Das Tier - der bessere Mensch?

GERLINDE BUCK 16.04.2014
Manche Menschen entwickeln eine Affenliebe zu Tieren – weil das vergleichsweise einfach ist? Fragen an die Frankfurter Psychologin Karin Krause.

Der Hund ist der bessere Mensch, heißt es. Weil es einfacher ist, ein Tier als einen Menschen zu lieben?

KARIN KRAUSE: Auf den ersten Blick scheint es so. Ob Hundeblick oder Katzenschnurren, jede Geste des Tieres kann der Mensch als Liebesbeweis für sich interpretieren. Dabei denkt der treuherzig schauende Hund vielleicht nur ans nächste Leckerli. Das ist eben das Problem, wenn man ein Tier vermenschlicht: Es ist kein Mensch.

Vor allem kein Mensch, der an einem herumkritisiert . . .

KRAUSE: Richtig. Die Ecken und Kanten, die jeder Mensch hat, nimmt ein Tier nicht übel. Ihm gegenüber kann man sich gehen lassen, muss nicht perfekt sein. In einer Beziehung zwischen Menschen, in einer Partnerschaft, muss man sich viel mehr anstrengen.

Und wenn extreme Tierliebe in Missionieren ausartet?

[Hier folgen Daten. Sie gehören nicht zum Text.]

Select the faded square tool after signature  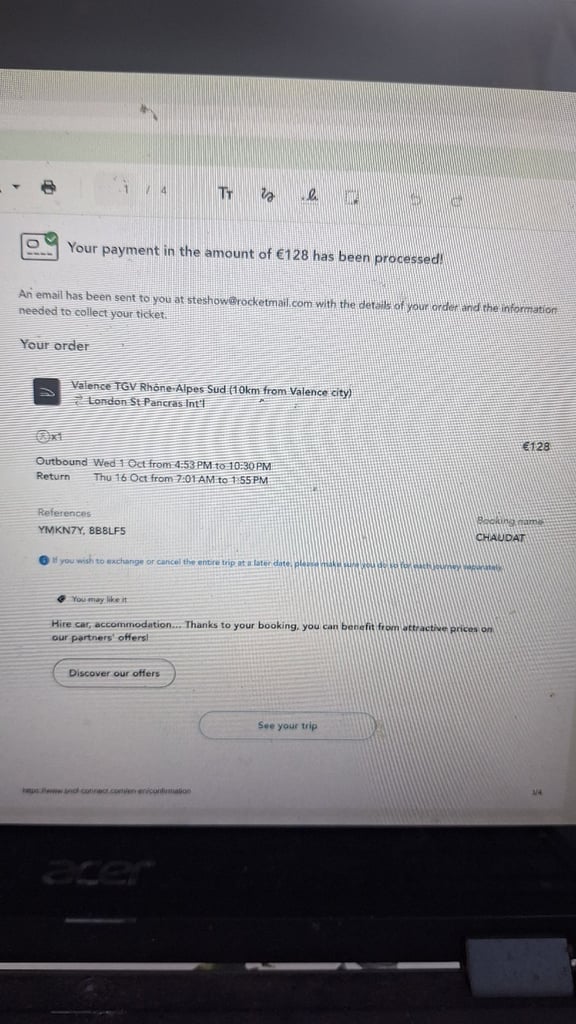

KRAUSE: Wenn einer den anderen erziehen will, geht das auf Dauer selten gut, weder in einer Partnerschaft noch in anderen Beziehungen. Es ist hilfreich, sich bewusst zu machen, dass kein Mensch immer alles gut und richtig machen kann. Wer das akzeptiert, kann besser leben – und leben lassen.